Variable	Default	Description
`TOKENHUB_VAULT_ENABLED`	`true`	Enable encrypted credential vault
`TOKENHUB_VAULT_PASSWORD`		Auto-unlock vault at startup (headless mode)

Credentials

Variable	Default	Description
`TOKENHUB_CREDENTIALS_FILE`	`~/.tokenhub/credentials`	Path to external credentials JSON file

Providers are registered at runtime via ~/.tokenhub/credentials, the admin API, tokenhubctl, or the admin UI. See Provider Management.

Routing Defaults

Variable	Default	Description
`TOKENHUB_DEFAULT_MODE`	`normal`	Default routing mode (cheap, normal, high_confidence, planning, adversarial, thompson)
`TOKENHUB_DEFAULT_MAX_BUDGET_USD`	`0.05`	Max estimated cost per request (USD)
`TOKENHUB_DEFAULT_MAX_LATENCY_MS`	`20000`	Max latency budget per request (ms)

Security and Hardening

Variable	Default	Description
`TOKENHUB_ADMIN_TOKEN`		Bearer token for `/admin/v1/*` endpoints (required in production)
`TOKENHUB_CORS_ORIGINS`	`*`	Comma-separated allowed CORS origins
`TOKENHUB_RATE_LIMIT_RPS`	`60`	Requests per second per IP
`TOKENHUB_RATE_LIMIT_BURST`	`120`	Burst capacity per IP
`TOKENHUB_PROVIDER_TIMEOUT_SECS`	`30`	HTTP timeout for provider calls

Temporal Workflows

Variable	Default	Description
`TOKENHUB_TEMPORAL_ENABLED`	`false`	Enable Temporal workflow dispatch
`TOKENHUB_TEMPORAL_HOST`	`localhost:7233`	Temporal server address
`TOKENHUB_TEMPORAL_NAMESPACE`	`tokenhub`	Temporal namespace
`TOKENHUB_TEMPORAL_TASK_QUEUE`	`tokenhub-tasks`	Temporal task queue name

OpenTelemetry (opt-in)

Variable	Default	Description
`TOKENHUB_OTEL_ENABLED`	`false`	Enable OpenTelemetry tracing
`TOKENHUB_OTEL_ENDPOINT`	`localhost:4318`	OTLP endpoint
`TOKENHUB_OTEL_SERVICE_NAME`	`tokenhub`	Service name for traces

API Endpoints

Public Endpoints

Method	Path	Description
`POST`	`/v1/chat`	Route a chat completion request to the best-fit model. Supports `stream: true` for SSE.
`POST`	`/v1/chat/completions`	OpenAI-compatible chat completions endpoint. Drop-in replacement for the OpenAI API.
`POST`	`/v1/plan`	Orchestrated multi-model request (adversarial, vote, or refine mode).
`GET`	`/healthz`	Health check. Returns adapter and model counts.
`GET`	`/metrics`	Prometheus metrics endpoint.
`GET`	`/admin`	Admin UI (single-page application).
`GET`	`/docs/`	Rendered mdbook documentation (also on GitHub Pages)
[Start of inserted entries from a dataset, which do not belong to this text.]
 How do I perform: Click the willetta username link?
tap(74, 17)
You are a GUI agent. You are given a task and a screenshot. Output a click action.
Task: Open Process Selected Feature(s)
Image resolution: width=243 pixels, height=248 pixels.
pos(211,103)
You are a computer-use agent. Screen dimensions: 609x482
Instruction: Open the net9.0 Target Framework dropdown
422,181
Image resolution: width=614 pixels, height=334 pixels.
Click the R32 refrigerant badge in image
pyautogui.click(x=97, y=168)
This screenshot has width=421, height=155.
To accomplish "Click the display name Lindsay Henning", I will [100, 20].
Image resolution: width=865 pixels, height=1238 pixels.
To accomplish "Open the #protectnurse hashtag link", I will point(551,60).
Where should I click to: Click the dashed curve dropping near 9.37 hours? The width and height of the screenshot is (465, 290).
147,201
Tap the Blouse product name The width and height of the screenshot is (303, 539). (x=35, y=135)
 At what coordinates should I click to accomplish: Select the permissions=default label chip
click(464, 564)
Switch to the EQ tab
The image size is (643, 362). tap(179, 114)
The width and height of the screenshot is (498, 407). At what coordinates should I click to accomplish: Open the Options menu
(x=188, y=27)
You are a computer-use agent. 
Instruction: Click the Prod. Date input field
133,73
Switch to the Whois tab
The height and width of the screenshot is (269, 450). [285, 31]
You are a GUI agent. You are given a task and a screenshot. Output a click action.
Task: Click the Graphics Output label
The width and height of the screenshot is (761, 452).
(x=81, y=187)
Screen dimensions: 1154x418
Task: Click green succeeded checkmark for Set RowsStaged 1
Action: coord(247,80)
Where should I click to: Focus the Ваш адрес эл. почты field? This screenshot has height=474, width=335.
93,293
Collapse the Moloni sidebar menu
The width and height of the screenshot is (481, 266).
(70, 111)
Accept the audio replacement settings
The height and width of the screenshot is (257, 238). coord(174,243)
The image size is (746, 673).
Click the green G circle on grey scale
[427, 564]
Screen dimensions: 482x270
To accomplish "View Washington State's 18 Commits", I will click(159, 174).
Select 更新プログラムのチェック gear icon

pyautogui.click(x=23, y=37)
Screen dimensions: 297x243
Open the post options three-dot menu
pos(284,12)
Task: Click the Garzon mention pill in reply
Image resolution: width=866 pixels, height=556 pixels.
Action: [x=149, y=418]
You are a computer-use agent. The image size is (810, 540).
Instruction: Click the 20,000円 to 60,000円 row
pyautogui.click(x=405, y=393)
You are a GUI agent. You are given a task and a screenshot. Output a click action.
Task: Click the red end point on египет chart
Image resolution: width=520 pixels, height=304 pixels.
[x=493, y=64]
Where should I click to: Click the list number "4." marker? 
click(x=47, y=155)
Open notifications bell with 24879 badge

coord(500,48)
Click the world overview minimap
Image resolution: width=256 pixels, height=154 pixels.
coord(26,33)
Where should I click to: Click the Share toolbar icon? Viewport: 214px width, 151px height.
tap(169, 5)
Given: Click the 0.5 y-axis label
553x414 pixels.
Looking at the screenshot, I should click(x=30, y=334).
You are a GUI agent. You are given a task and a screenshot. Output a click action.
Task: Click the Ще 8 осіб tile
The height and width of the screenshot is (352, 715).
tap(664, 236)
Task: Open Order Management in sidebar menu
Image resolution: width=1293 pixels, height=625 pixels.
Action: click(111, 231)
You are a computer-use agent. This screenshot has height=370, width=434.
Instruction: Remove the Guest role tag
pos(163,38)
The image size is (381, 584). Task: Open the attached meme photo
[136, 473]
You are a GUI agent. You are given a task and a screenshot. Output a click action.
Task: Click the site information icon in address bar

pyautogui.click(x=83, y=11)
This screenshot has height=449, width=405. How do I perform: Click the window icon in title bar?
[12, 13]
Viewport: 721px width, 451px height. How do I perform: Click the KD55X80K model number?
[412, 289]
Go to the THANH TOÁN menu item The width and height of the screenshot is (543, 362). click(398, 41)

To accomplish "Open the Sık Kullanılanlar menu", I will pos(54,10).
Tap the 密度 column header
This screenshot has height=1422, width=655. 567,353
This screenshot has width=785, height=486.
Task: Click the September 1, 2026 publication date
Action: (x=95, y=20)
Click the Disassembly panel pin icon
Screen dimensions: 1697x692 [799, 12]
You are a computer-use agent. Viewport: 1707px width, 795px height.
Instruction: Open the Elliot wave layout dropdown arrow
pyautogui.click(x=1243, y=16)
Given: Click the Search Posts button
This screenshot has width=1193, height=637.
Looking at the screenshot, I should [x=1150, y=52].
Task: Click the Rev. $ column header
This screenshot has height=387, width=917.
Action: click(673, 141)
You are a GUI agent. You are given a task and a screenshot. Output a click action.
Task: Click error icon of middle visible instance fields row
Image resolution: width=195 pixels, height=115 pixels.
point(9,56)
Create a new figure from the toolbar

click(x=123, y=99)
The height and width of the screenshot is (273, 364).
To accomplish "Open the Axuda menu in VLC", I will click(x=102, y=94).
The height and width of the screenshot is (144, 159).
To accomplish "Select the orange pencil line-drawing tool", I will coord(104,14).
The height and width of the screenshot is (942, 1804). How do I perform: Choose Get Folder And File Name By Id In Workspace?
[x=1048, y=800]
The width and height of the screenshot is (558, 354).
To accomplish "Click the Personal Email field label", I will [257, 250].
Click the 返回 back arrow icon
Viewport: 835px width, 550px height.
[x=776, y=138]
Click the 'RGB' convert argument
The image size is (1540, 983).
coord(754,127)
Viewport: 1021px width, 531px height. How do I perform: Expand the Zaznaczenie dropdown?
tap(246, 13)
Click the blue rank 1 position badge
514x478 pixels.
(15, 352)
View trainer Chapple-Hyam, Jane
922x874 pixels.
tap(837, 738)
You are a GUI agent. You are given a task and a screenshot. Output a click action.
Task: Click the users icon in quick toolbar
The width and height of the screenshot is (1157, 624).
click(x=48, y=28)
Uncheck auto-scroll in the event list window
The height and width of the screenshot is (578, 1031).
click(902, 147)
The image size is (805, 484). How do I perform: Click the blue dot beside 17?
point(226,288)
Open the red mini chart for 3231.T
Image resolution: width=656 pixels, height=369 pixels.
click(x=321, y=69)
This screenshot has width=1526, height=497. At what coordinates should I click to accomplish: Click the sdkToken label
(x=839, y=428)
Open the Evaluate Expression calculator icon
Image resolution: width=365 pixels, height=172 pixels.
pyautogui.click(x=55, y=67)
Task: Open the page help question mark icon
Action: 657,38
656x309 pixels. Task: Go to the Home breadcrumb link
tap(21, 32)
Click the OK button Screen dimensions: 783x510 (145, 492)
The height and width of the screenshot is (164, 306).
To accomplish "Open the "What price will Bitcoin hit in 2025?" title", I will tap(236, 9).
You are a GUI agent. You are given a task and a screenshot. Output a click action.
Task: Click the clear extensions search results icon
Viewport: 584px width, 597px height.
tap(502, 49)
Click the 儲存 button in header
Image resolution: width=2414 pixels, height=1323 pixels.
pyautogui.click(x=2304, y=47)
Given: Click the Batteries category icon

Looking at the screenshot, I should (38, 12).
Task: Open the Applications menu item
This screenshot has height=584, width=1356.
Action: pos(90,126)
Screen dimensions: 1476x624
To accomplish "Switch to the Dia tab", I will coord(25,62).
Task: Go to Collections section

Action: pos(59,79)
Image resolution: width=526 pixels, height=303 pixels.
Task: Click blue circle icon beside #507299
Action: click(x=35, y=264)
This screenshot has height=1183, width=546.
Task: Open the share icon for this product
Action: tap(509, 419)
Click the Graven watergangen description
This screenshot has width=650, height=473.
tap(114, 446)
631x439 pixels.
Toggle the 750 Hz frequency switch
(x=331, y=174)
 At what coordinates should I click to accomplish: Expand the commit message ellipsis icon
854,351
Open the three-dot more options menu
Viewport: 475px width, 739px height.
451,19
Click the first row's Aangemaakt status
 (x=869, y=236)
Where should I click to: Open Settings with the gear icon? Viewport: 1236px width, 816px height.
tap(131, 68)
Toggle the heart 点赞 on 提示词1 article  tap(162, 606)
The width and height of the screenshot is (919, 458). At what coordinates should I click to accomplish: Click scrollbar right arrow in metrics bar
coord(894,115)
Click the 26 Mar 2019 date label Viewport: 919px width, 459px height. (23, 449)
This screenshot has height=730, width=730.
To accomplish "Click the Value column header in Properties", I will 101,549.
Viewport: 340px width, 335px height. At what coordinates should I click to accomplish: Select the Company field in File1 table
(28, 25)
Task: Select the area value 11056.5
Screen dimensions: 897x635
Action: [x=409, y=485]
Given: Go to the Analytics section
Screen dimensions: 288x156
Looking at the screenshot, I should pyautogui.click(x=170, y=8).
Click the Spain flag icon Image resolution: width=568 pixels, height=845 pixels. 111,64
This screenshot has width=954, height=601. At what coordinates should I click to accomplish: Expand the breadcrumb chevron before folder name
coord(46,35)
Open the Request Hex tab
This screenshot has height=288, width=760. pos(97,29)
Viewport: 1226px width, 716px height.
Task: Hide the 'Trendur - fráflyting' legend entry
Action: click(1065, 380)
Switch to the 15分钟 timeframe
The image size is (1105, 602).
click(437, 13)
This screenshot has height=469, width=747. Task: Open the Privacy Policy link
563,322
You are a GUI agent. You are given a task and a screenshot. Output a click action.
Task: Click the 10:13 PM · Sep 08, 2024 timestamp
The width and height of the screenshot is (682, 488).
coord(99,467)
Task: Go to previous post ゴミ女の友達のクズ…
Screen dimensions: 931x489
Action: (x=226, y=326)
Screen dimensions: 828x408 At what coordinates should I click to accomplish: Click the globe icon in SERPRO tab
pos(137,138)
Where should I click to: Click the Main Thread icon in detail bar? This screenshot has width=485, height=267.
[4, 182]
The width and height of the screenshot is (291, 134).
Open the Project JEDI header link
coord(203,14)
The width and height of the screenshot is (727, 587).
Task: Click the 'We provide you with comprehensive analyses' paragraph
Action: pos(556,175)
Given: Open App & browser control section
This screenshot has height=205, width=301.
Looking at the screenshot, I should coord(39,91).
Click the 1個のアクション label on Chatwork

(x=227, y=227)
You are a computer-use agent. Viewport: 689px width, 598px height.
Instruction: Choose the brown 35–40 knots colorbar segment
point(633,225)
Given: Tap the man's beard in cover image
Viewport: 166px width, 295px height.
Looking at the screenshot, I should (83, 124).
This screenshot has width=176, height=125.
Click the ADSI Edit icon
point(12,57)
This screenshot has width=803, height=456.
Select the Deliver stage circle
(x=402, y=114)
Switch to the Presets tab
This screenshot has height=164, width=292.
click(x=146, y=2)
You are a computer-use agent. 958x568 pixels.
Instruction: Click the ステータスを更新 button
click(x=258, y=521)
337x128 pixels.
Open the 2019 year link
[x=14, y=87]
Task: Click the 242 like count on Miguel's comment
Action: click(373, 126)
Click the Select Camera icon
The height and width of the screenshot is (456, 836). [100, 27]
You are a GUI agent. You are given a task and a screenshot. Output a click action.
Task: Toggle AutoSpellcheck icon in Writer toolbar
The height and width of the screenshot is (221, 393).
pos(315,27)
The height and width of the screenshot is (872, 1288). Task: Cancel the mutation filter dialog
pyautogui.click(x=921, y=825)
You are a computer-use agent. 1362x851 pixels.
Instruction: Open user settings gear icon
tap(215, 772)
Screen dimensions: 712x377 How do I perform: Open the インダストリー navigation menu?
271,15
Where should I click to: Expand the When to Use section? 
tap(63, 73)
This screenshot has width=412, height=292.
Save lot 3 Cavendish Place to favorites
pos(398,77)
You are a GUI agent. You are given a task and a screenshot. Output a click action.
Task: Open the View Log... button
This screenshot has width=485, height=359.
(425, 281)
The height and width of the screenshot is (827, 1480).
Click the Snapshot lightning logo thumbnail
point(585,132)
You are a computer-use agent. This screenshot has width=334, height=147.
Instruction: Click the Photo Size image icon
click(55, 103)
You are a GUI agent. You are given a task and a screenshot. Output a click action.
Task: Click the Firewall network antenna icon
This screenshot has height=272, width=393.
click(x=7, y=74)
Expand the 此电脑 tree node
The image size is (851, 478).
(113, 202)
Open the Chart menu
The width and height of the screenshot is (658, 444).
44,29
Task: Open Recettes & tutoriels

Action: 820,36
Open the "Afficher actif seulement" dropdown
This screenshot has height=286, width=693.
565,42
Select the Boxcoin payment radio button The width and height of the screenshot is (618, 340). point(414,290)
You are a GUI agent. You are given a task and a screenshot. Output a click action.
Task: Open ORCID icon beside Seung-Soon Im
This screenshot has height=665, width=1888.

The /v1/chat and /v1/plan endpoints accept an OpenAI-compatible message format:

{
  "messages": [{"role": "user", "content": "..."}],
  "model_hint": "gpt-4o",
  "stream": false,
  "output_schema": {"type": "object", "required": ["answer"]},
  "parameters": {"temperature": 0.7, "max_tokens": 1024}
}

OpenAI-Compatible Endpoint

The /v1/chat/completions endpoint accepts the standard OpenAI request format, making TokenHub a drop-in replacement for any client that targets the OpenAI API:

curl -X POST http://localhost:8080/v1/chat/completions \
  -H "Content-Type: application/json" \
  -H "Authorization: Bearer $TOKENHUB_API_KEY" \
  -d '{
    "model": "gpt-4o",
    "messages": [{"role": "user", "content": "Hello!"}],
    "temperature": 0.7,
    "max_tokens": 256
  }'

Works with the OpenAI Python SDK:

from openai import OpenAI
client = OpenAI(base_url="http://localhost:8080/v1", api_key="your-tokenhub-key")
resp = client.chat.completions.create(model="gpt-4o", messages=[{"role": "user", "content": "Hi"}])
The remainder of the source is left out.